After 33 years without a team, baseball returned to Washington, DC., this time to the NL, when the Montreal Expos became the Nationals. The closest the Expos came to getting to the World Series was in the strike-interrupted season of 1981. A home run by Rick Monday of the Los Angeles Dodgers in the top of the ninth inning of Game 5 denied the Expos a trip to the Fall Classic.

The Expos were leading the NL East by six games on August 12, 1994 when the players went on strike, and MLB cancelled the postseason. The Expos never seemed to recover from the strike and drew fewer than 750K fans to Olympic Stadium in their final season.

The Nationals had some lean seasons after arriving in D.C., but have made the postseason five times in the last eight seasons; this is the first time they have advanced past the National League Division Series.
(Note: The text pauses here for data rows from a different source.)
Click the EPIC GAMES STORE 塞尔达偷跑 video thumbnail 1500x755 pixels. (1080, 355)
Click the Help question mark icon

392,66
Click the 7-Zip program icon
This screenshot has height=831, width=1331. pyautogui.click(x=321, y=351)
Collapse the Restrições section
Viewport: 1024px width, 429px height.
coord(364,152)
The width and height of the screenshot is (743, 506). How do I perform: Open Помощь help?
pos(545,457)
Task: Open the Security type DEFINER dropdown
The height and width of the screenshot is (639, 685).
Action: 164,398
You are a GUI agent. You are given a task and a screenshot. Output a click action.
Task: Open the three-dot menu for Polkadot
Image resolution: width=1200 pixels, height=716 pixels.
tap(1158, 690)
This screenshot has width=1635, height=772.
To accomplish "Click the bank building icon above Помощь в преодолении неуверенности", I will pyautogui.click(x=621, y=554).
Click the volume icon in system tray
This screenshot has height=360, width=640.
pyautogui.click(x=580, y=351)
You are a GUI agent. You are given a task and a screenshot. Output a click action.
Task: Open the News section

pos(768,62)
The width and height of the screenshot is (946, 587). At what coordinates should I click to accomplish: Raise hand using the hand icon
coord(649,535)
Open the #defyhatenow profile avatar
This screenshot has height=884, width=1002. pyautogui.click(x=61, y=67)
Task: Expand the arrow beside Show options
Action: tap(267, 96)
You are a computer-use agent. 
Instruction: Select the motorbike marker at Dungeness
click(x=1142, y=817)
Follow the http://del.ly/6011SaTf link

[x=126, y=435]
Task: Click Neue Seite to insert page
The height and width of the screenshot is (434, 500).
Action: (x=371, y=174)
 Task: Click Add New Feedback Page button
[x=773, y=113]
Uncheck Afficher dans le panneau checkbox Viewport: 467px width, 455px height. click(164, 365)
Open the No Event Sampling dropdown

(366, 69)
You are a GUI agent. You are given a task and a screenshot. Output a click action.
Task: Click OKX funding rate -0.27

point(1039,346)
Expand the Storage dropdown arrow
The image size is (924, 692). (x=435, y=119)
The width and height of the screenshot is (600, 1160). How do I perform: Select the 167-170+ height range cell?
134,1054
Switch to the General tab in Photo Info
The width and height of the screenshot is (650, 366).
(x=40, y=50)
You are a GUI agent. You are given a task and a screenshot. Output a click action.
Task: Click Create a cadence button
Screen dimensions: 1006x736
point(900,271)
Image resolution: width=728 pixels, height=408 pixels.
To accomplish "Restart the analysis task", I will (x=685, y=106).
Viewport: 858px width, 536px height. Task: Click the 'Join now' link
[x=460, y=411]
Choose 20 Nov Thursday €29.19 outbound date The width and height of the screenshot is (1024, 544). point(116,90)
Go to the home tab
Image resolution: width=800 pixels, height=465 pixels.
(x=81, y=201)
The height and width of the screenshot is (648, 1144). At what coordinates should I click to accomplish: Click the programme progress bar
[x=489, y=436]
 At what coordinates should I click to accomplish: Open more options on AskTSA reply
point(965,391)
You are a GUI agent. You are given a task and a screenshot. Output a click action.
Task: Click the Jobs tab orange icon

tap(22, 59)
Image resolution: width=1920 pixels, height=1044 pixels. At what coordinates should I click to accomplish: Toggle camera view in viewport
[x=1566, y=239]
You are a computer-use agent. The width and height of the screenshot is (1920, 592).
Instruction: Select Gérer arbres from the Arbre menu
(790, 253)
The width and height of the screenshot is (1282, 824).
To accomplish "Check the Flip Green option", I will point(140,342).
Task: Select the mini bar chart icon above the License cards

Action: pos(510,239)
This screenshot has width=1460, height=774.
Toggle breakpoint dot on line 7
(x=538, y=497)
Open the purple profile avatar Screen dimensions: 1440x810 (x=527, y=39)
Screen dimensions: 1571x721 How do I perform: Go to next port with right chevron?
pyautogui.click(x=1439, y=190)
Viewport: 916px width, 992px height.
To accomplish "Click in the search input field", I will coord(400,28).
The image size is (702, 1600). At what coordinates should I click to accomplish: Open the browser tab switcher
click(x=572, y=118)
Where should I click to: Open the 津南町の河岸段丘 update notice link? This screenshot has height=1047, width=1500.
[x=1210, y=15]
The Nationals have a decent lineup and, as the Cardinals have discovered, a fine pitching staff.

If the Nationals can polish off St. Louis, a rotation of Max Scherzer, Stephen Strasburg, Patrick Corbin, and Anibal Sanchez will make them a tough foe for either the New York Yankees or Houston Astros. And the first World Series in the nation’s capital since the days of the Great Depression just might go the way of the Washington Nationals.